5. There is no shaming in seeking help
For our family, we sought out counselling, to help our young children understand and experience the pain they were feeling. We were given tips and techniques to help work through the sadness and the fear. For my children, their biggest reaction was fear. The world that they knew and trusted was different. Suddenly, a thought had presented itself – that in life, one of the options was suicide. And this was confronting. We needed to work with our kids to deprogram them in many ways – to remove this as much as possible as a thought or an option in their life. We needed to work through their fears and make them feel safe. We needed to teach them to grieve, to show them that grief means you loved and were loved. That grief is not a process you work through with a start date and end date – that is possible to live happily whilst coexisting with this feeling called grief. That you can laugh and plan a happy life, whilst at the same time missing your loved one, missing their voice, their impact to your life, and wishing with all your heart for one more chance to talk to them again. We leveraged counselling and are grateful for it and the help it has had for our children. Asking for help is not a weakness – asking for help just means you don’t have all the answers and need a different lens to look through to find techniques to rebuild strength and rebuild your smile.

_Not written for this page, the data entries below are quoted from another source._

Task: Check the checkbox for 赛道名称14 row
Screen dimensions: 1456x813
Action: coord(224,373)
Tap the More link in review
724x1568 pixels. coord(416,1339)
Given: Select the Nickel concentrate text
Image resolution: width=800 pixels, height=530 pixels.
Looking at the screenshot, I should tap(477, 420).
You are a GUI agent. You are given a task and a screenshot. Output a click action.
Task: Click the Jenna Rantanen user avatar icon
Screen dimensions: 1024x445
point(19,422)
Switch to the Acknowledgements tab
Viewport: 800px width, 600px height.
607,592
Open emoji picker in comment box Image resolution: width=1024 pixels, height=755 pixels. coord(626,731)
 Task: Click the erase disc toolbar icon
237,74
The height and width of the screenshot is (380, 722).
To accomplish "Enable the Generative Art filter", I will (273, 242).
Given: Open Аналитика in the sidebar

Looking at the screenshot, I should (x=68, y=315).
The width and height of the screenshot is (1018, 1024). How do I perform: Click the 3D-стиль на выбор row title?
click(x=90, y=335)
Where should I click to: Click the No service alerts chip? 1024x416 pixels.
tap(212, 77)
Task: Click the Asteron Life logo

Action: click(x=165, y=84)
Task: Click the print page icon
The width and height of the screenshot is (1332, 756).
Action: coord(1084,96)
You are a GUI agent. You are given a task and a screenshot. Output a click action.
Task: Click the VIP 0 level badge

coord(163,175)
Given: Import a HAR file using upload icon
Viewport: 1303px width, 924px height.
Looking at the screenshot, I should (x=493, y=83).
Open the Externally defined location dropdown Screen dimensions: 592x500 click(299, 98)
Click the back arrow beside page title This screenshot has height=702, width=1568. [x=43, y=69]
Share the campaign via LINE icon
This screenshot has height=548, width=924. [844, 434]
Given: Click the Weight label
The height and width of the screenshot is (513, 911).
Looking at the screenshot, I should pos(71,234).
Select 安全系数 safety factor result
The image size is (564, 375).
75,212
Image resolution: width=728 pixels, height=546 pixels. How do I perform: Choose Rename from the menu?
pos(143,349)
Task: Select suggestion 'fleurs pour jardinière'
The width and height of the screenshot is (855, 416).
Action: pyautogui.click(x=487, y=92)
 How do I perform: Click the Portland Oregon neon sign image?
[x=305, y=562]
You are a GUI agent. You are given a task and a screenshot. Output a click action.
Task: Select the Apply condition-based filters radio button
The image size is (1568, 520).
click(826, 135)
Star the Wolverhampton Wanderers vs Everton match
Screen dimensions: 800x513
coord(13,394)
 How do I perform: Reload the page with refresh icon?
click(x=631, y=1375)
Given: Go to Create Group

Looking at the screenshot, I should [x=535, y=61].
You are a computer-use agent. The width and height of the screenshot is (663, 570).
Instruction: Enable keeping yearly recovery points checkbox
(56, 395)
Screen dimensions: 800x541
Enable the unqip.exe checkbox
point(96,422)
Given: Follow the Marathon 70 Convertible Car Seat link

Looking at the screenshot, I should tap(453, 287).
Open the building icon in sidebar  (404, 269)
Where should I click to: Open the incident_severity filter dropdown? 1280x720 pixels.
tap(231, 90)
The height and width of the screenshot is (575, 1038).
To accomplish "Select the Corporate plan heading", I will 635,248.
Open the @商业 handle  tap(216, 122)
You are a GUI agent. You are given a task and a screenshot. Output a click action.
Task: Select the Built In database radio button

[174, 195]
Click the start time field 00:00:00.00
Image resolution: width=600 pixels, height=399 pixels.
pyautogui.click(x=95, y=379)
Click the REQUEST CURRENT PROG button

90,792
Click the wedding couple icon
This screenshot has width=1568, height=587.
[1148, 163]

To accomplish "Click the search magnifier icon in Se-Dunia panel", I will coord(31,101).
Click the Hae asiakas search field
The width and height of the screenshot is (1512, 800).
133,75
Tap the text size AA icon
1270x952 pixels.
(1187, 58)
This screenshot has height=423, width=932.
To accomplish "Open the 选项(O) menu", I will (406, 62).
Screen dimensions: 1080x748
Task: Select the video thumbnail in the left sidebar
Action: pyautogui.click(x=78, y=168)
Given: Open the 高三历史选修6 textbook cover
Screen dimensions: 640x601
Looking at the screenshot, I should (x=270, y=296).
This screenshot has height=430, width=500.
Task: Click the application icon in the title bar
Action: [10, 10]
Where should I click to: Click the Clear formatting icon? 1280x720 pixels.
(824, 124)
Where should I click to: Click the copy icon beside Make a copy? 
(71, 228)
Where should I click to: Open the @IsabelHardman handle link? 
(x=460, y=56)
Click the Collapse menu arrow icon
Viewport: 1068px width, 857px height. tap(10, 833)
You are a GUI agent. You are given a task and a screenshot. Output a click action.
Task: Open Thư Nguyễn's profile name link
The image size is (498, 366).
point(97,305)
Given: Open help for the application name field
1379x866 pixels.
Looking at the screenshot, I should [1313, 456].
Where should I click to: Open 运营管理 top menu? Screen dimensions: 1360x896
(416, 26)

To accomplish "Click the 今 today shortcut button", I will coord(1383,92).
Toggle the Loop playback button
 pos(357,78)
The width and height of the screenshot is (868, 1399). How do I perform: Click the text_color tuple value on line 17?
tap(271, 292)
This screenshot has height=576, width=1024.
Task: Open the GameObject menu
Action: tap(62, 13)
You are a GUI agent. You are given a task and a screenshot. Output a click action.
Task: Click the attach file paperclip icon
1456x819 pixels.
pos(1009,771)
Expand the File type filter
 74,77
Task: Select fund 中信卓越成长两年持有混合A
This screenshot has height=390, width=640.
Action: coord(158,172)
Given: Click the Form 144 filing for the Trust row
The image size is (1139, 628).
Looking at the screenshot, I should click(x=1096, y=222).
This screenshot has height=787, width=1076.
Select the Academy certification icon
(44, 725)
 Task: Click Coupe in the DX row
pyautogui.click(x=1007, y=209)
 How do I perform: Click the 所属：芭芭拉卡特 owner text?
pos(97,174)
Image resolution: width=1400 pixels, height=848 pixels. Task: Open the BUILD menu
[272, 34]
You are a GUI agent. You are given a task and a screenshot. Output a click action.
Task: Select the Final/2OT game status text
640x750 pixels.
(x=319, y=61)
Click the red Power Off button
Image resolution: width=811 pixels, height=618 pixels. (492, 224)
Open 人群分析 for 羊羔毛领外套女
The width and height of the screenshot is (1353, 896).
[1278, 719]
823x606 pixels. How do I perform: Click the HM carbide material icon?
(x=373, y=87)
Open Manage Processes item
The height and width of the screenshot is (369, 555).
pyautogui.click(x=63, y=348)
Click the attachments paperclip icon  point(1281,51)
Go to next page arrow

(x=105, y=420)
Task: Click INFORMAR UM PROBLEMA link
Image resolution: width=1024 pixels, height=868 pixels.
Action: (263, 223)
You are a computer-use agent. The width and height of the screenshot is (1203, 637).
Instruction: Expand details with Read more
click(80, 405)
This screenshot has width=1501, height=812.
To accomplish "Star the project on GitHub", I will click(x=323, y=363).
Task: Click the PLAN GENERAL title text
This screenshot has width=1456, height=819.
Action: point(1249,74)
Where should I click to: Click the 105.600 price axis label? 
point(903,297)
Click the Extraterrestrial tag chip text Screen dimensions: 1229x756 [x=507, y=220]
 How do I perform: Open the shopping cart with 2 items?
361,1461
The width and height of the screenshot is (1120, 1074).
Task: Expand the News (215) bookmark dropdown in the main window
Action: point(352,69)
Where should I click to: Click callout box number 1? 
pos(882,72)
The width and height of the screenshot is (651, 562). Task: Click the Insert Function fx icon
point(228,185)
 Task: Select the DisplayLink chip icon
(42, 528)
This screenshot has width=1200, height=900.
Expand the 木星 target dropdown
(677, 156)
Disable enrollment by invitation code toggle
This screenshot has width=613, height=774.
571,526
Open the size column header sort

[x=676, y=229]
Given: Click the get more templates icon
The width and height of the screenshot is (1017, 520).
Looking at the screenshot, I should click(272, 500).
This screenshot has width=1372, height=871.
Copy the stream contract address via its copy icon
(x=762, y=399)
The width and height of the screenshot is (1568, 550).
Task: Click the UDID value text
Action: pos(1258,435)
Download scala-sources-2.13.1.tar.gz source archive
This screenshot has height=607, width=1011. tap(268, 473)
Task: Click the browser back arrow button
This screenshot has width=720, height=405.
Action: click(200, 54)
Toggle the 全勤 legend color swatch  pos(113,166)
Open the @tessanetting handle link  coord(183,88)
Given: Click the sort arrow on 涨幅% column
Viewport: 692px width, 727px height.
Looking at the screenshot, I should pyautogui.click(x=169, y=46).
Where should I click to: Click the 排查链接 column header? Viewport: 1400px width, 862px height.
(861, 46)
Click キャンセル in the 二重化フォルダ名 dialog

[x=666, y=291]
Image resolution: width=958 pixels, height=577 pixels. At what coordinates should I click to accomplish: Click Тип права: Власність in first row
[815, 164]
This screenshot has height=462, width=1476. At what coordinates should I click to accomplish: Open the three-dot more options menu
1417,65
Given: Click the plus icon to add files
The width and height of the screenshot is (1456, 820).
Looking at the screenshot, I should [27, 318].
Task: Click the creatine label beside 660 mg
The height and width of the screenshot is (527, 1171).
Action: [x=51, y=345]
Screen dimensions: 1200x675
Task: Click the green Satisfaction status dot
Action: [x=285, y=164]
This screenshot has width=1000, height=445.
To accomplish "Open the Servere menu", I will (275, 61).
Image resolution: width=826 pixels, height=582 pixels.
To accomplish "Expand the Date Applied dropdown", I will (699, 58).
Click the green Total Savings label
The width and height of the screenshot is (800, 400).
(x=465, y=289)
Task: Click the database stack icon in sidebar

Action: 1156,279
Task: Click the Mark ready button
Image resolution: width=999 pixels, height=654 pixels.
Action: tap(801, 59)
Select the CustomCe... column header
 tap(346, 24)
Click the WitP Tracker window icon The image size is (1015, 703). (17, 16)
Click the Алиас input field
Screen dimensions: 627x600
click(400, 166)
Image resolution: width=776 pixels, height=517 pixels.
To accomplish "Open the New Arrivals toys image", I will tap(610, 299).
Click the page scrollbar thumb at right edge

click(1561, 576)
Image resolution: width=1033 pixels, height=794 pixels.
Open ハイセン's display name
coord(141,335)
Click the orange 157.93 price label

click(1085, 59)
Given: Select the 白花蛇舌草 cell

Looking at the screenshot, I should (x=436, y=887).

And my last and final piece of advise is

6. Be kind to yourself
You will never be the same. You will have good days, you will have bad days. You will grieve well, you will grieve badly. But you are doing the best you can and that is OK. Surround yourself with the people who lift you up. And celebrate each day with joy, and with meaning. You are on this earth. You are remarkable. And you matter. And no matter what, remember that someone loves you, someone always cares. If you can’t be nice to yourself today – let those people in. You matter. Always.